JavaScript Move Generator with Strictly Legal Move Generation (x88 & Bitboards)

Post by mario carbonell »

Hi everyone,

After some years away from chess programming, I've published a JavaScript move
generator that I've been working on. It's now available on GitHub and NPM.

GitHub: https://github.com/mcarbonell/chess-movegen-js
NPM: npm install chess-movegen-js
Live Demo: https://mcarbonell.github.io/chess-movegen-js/

Key Features:

• Strictly legal move generation (no pseudo-moves requiring make/unmake validation)
• Integrated pin detection during generation
• Check, checkmate, and stalemate detection as part of move generation
• Tactical move enrichment (safe squares, hanging pieces, winning captures, discovered checks)
• Two implementations: 0x88 and Bitboards with magic tables
• UCI engine with Web Worker support

Performance (Node.js v20, x88 implementation):
- Depth 4: 197,281 nodes in 83ms (2.4M NPS)
- Depth 5: 4,865,609 nodes in 871ms (5.6M NPS)
- Depth 6: 119,060,324 nodes in ~17s (7.0M NPS)
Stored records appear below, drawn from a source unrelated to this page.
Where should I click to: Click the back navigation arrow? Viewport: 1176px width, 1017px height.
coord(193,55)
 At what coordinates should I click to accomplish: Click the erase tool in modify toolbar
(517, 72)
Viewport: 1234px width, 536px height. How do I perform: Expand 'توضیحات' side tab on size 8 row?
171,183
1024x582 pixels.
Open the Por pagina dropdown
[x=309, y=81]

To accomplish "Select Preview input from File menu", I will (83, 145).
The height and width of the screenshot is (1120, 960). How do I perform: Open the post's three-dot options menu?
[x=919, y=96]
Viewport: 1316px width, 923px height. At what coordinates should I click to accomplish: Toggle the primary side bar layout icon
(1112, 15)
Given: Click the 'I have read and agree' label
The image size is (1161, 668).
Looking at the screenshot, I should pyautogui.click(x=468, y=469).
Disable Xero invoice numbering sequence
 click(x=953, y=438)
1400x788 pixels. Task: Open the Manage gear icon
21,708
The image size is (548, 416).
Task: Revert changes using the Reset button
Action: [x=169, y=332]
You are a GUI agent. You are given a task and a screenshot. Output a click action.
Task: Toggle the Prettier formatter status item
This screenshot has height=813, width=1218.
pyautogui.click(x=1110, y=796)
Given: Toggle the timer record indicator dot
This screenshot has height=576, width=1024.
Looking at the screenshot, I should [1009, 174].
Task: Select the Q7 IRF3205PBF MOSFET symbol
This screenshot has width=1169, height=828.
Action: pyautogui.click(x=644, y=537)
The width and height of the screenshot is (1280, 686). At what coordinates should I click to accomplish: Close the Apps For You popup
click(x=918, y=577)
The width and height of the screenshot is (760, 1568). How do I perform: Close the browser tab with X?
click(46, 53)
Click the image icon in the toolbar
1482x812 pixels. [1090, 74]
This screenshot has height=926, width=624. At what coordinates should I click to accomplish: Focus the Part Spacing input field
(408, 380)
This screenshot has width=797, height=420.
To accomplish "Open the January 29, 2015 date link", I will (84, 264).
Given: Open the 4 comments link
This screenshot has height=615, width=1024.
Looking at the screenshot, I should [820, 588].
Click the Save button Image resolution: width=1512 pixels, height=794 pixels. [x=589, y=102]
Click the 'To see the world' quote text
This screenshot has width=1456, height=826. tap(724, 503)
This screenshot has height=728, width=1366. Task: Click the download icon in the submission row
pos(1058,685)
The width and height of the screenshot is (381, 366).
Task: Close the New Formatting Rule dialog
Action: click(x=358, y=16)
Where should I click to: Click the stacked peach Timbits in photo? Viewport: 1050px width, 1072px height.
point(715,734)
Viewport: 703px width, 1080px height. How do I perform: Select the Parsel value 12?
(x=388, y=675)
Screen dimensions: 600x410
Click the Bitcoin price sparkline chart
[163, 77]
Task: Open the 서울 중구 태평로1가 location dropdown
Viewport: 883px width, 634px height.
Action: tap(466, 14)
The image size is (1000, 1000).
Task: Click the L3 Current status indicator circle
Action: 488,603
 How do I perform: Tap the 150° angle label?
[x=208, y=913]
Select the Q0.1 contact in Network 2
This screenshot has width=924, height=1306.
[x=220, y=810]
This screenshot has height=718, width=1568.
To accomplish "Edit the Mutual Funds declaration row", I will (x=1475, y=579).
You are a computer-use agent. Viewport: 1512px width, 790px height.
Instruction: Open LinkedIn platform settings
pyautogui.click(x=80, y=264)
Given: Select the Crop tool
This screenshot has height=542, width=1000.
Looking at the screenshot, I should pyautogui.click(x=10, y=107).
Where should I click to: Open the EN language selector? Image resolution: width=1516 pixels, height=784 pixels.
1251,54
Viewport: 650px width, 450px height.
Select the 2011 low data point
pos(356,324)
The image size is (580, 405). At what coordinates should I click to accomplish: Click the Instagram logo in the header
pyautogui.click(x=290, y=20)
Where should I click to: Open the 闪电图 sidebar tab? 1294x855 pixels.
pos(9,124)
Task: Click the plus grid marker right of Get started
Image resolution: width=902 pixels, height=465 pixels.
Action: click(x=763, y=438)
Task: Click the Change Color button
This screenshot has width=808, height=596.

All standard Perft positions pass correctly.

Technical Approach:

The main difference from typical move generators is that pins are detected
upfront and moves are filtered during generation, not after. This means:

1. Calculate all checking squares before generating moves
2. Detect pinned pieces and pin directions
3. Generate only moves that respect pin constraints
4. For king moves, only generate to pre-calculated safe squares
5. When in check, only generate moves to valid escape squares

This eliminates the need for make/unmake validation cycles entirely.

Interesting Finding:

In JavaScript, the 0x88 implementation significantly outperforms bitboards
(~40% faster). I suspect this is due to:
- JavaScript's 53-bit integer limitation requiring BigInt for 64-bit operations
- BigInt operations being slower than regular integer arithmetic
- Better cache locality with the simpler 0x88 array structure

Both implementations are included in the repo for educational comparison.

The project includes:
- Complete source code (MIT license)
- Interactive web demo with drag & drop board
- Comprehensive Perft test suite
- UCI engine implementation
- CI/CD with GitHub Actions

I'd appreciate any feedback, especially on:
- Performance optimization opportunities
- Edge cases I might have missed
- Comparison with other JavaScript chess libraries

The code is well-commented and might be useful for anyone learning chess
programming or needing a move generator for web-based chess projects.

Cheers,
Mario
op12no2
Posts: 554
Joined: Tue Feb 04, 2014 12:25 pm
Location: Gower, Wales
Full name: Colin Jenkins

Re: JavaScript Move Generator with Strictly Legal Move Generation (x88 & Bitboards)

Post by op12no2 »

Very nice Mario. It's a shame that BitInts are still so slow; but they are getting quicker over time. The other option is using 2 x Uint32Array elements, but I found that is still slower than mailbox; and ugly. You'll be pleased to know PERFT 6 from startpos achieved 12M nps on my 7950x (using the web demo UI). Good luck with your developments...
Aleks Peshkov
Posts: 967
Joined: Sun Nov 19, 2006 9:16 pm
Location: Russia
Full name: Aleks Peshkov

Re: JavaScript Move Generator with Strictly Legal Move Generation (x88 & Bitboards)

Post by Aleks Peshkov »

Nice to see non-bitboard development. All bitboard engines look very similar in their basics.
mario carbonell
Posts: 22
Joined: Tue Dec 12, 2017 7:14 pm

Re: JavaScript Move Generator with Strictly Legal Move Generation (x88 & Bitboards)

Post by mario carbonell »

Thanks op12no2 and Aleks!

@op12no2: 12M NPS on your 7950x is fantastic! That's nearly 2x what I'm seeing on my machine. The BigInt limitation is indeed the main bottleneck for bitboards in JS - that's why I'm publishing the x88 implementation for the NPM package.

@Aleks: Thanks for sharing Petrel! I agree that x88 offers more room for
creative approaches.

I'm now trying to implement a wasm version of the bitboards with Rust, and try to measure the improvement.